> Directions: With the pictures omitted, repeat exactly the lines below starting with the line that has "The width and" and going on through the line that has "This screenshot has width=368, height=235.".

--- The data Enclosed Below ---

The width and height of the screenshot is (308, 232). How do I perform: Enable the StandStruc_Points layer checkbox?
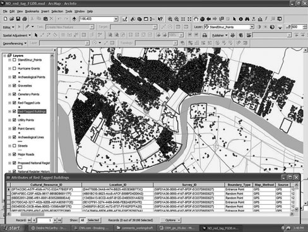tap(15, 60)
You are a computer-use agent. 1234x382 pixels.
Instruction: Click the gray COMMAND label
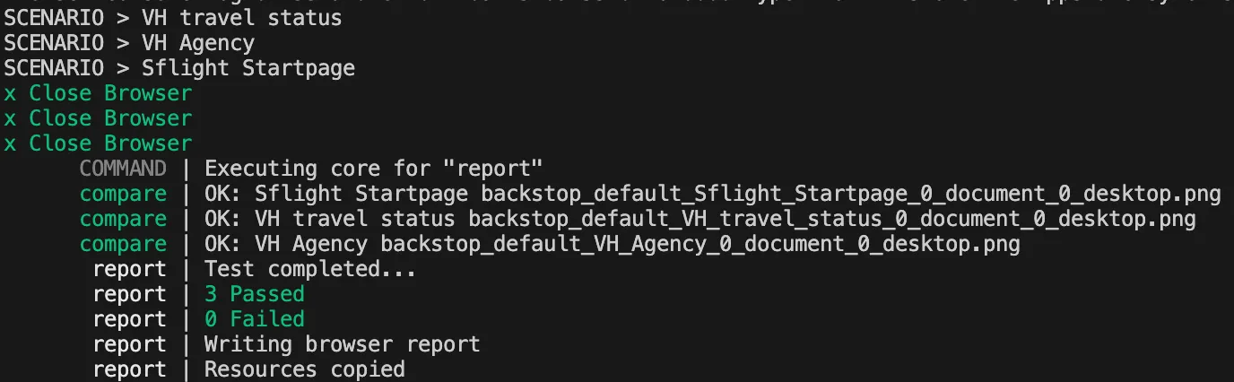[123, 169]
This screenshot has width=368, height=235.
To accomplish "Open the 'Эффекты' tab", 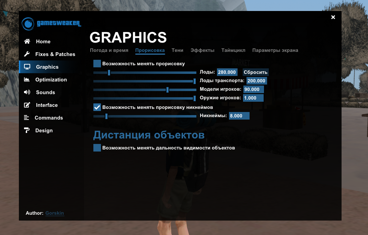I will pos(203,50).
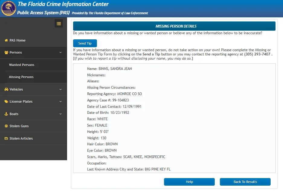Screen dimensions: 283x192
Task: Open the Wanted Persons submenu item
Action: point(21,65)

--- End of Enclosed The data ---
--- The data Enclosed Below ---

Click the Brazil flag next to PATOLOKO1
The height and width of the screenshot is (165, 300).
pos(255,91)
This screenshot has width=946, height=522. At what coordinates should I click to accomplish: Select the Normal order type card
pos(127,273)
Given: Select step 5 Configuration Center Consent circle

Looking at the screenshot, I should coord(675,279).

--- End of Enclosed The data ---

> Result of this exercise:
The width and height of the screenshot is (308, 232). How do I perform: Enable the StandStruc_Points layer checkbox?
tap(15, 60)
You are a computer-use agent. 1234x382 pixels.
Instruction: Click the gray COMMAND label
[123, 169]
This screenshot has width=368, height=235.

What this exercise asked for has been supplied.